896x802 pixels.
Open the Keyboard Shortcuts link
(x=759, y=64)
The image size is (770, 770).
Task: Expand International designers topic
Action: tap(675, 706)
• • • • • • •
Edit the records above by swapping "Keyboard Shortcuts" for "Accessibility Settings", keeping every other part the same.

896x802 pixels.
Open the Accessibility Settings link
(x=759, y=64)
The image size is (770, 770).
Task: Expand International designers topic
Action: tap(675, 706)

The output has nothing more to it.